One of the simplest examples is the selection algorithm. Say we want to find the kth largest of a group of n numbers. First, we choose an error rate of 1/3; that is, at most 33% of the keys we insert will be corrupted. Now, we insert all n elements into the heap — at this point, at most n/3 keys are corrupted. Next, we delete the minimum element from the heap about n/3 times. Because this is decreasing the size of the heap, it cannot increase the number of corrupted elements. Thus there are still at most n/3 keys that are corrupted.
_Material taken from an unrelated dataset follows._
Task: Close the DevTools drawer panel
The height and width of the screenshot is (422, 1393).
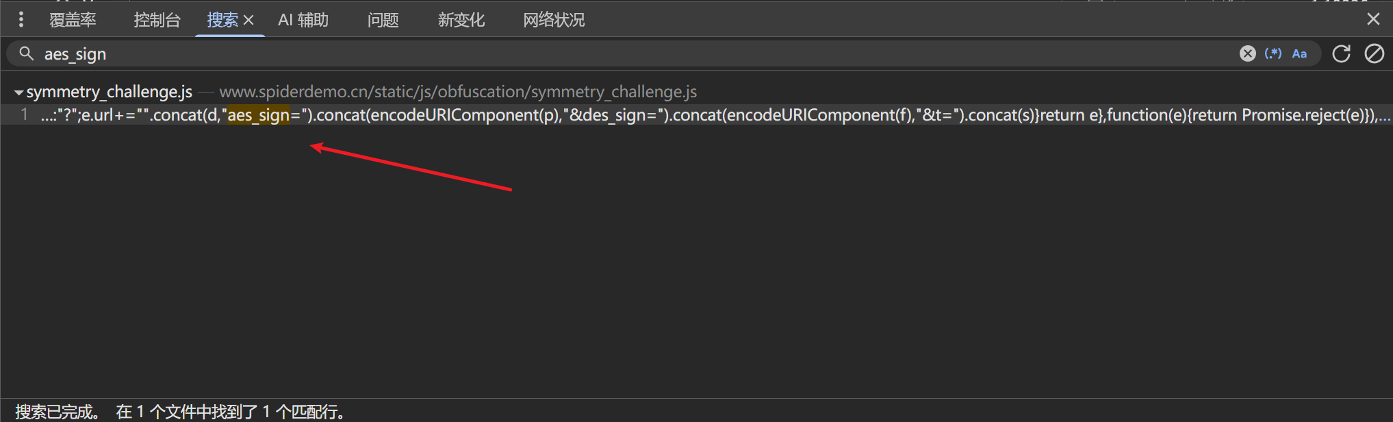Action: coord(1373,19)
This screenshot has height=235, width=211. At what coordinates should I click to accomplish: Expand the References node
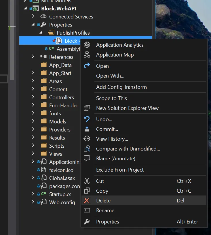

Now at least 2n/3 − n/3 = n/3 of the remaining keys are not corrupted, so each must be larger than every element we removed. Let L be the element that we have removed with the largest (actual) value, which is not necessarily the last element that we removed (because the last element we removed could have had its key corrupted, or increased, to a value larger than another element that we have already removed). L is larger than all the other n/3 elements that we removed and smaller than the remaining n/3 uncorrupted elements in the soft heap. Therefore, L divides the elements somewhere between 33%/66% and 66%/33%. We then partition the set about L using the partition algorithm from quicksort and apply the same algorithm again to either the set of numbers less than L or the set of numbers greater than L, neither of which can exceed 2n/3 elements. Since each insertion and deletion requires O(1) amortized time, the total deterministic time is T(n) = T(2n/3) + O(n). Using case 3 of the master theorem (with ε=1 and c=2/3), we know that T(n) = Θ(n).

The final algorithm looks like this:

 function softHeapSelect(a[1..n], k)
     if k = 1 then return minimum(a[1..n])
     create(S)
     for i from 1 to n
         insert(S, a[i])
     for i from 1 to n/3
         x := findmin(S)
         delete(S, x)
     xIndex := partition(a, x)  // Returns new index of pivot x
     if k < xIndex
         softHeapSelect(a[1..xIndex-1], k)
     else
         softHeapSelect(a[xIndex..n], k-xIndex+1)

• Chazelle, B. 2000. The soft heap: an approximate priority queue with optimal error rate. J. ACM 47, 6 (Nov. 2000), 1012-1027.
• Kaplan, H. and Zwick, U. 2009. A simpler implementation and analysis of Chazelle's soft heaps. In Proceedings of the Nineteenth Annual ACM -SIAM Symposium on Discrete Algorithms (New York, New York, January 4––6, 2009). Symposium on Discrete Algorithms. Society for Industrial and Applied Mathematics, Philadelphia, PA, 477-485.